Situs Al Imamain Al Hasanain Pusat Kajian Pemikiran dan Budaya Islam

Bersama Kafilah Ramadhan (27)

1 Pendapat 05.0 / 5

Salah satu amalan yang diajarkan pemuka agama di hari-

hari terakhir bulan Ramadhan adalah itikaf. Itikaf pada

mulanya berarti menahan diri dan untuk waktu yang lama

di samping sesuatu yang lain. Menurut syar’i, itikaf

berarti menetap di masjid untuk beribadah. Oleh karena

itu, Ahlul Bait mewasiatkan kepada umat manusia untuk

beritikaf di bulan Ramadhan dan mereka sendiri

mempraktekannya dengan beritikaf di masjid. Imam Sadiq

as berkata, “Bukan termasuk itikaf kecuali berdiam diri

selama 10 hari di akhir bulan Ramadhan.” (al-

Istibsar/jilid 4)

 

Rasulullah Swt di bulan Ramadhan juga melakukan ritual

itikaf. Itikaf di bulan Ramadhan sangat penting di mana

jika itikaf di bulan Ramadhan dapat diqadha (diganti di

waktu lain) maka Nabi akan melakukannya. Hal ini pernah

terjadi ketika beliau tidak dapat menunaikan ibadah

itikaf karena bertepatan dengan perang Badr. Beliau

senantiasa beritikaf di akhir bulan Ramadhan selama dua

dekade, namun satu dekadenya beliau niatkan untuk

mengganti itikaf yang telah lewat. Diriwayatkan dari

Imam Sadiq as bahwa Rasulullah Saw bersabda, “Itikaf

selama sepuluh hari di bulan Ramadhan sama halnya

dengan pahala dua kali haji dan umrah.” (Man Laa

Yahduruhul Faqih/ jilid 2)

 

Itikaf merupakan peluang tepat bagi manusia untuk

mendekatkan diri kepada Tuhan dengan melepas sekat-

sekat hawa nafsu dan menjauhi hal-hal yang melupakan

pada sang Pencipta.
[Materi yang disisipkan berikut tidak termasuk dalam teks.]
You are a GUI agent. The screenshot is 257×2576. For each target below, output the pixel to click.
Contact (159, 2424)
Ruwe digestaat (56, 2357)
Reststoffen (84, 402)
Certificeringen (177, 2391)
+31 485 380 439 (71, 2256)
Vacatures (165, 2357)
Melalu itikaf, manusia membersihkan

hati-hati mereka dan berkhalwat (menyendiri) dengan

Tuhan. Di khalwat ini, orang yang beritikaf menjadi

tamu dan Tuhan sebagai tuan rumah. Sang tamu meyakini

bahwa jika dirinya tidak menjadi tamu yang baik, maka

tuan rumah tidak akan ramah terhadap dirinya. Di

itikaf, orang yang itikaf telah lepas dari sekat-sekat

ibadah dan mencapai kedalaman sisi ibadah.

 

Oleh karena itu, Allah Swt menyeru hamba-Nya untuk

berkhalwat, sehingga mencapai derajat keakraban dengan

Tuhan. Seperti yang disabdakan oleh Imam Sadiq as, “Di

Taurat, dinukil bahwa Allah berkata kepada manusia,

Wahai manusia! Luangkanlah waktumu untuk beribadah

kepada-Ku, supaya Aku menutupi kebutuhanmu dan tanpa

kamu meminta, Aku akan memenuhi segala keperluanmu

serta Aku penuhi hati kalian dengan rasa takut kepada-

Ku. Namun jika kalian tidak memberi waktu luang kepada

hamba-Ku, maka Aku akan menjadikan kalian sibuk dengan

dunia dan Aku tidak akan memenuhi kebutuhan kalian. Aku

akan tinggalkan kalian dengan usaha kalian sendiri.”

(Al-Kafi/ jilid 2)

 

Perhatian terhadap waktu dan disiplin di setiap

pekerjaan, termasuk manifestasi peradaban Islam dan

faktor penting kemajuan. Agama Islam sebagai agama

global dan paling sempurna, sangat mementingkan

manajemen waktu di dalam kehidupan dan menyeru

pengikutnya untuk memperhitungkan seluruh pekerjaannya

dan mengerjakannya dengan disiplin. Islam meminta

pengikutnya untuk menghindari kehidupan yang tidak

terprogram.

 

Syariat Islam yang meliputi kewajiban, hal-hal sunnah,

haram dan makruh (hal yang harus

dihindari)...diturunkan untuk membuat kehidupan manusia

terprogram dan disiplin. Agama Islam memandang disiplin

terhadap waktu dan hidup sangat penting. Hal ini dapat

kita saksikan di wasiat Imam Ali bin Abi Thalib yang

ditujukan kepada semuan umat mukmin. Beliau berkata,

“Kalian dan seluruh anak-anak serta kerabat dan siapa

saja yang membaca wasiatku ini, aku wasiatkan supaya

bertakwa dan disiplin di setiap pekerjaan.”

 

Imam Ali as kepada Malik al-Ashtar, gubernur Mesir

ketika memintanya untuk menjaga disiplin berkata,

“Berhati-hatilah terhadap ketergesa-gesaan pekerjaan

yang kamu tidak cukup waktu untuk mengerjakannya, atau

lemah dalam pekerjaan yang tidak dapat dikerjakan,

keras kepala dalam hal-hal yang tak jelas atau lemah

dalam pekerjaan yang nyata. Lakukan pekerjaan sesuai

dengan tempatnya dan lakukan pekerjaan di waktunya.”

 

Mencermati kewajiban di agama Islam, akan ditemukan

perhatian besar agama samawi ini terhadap disiplin.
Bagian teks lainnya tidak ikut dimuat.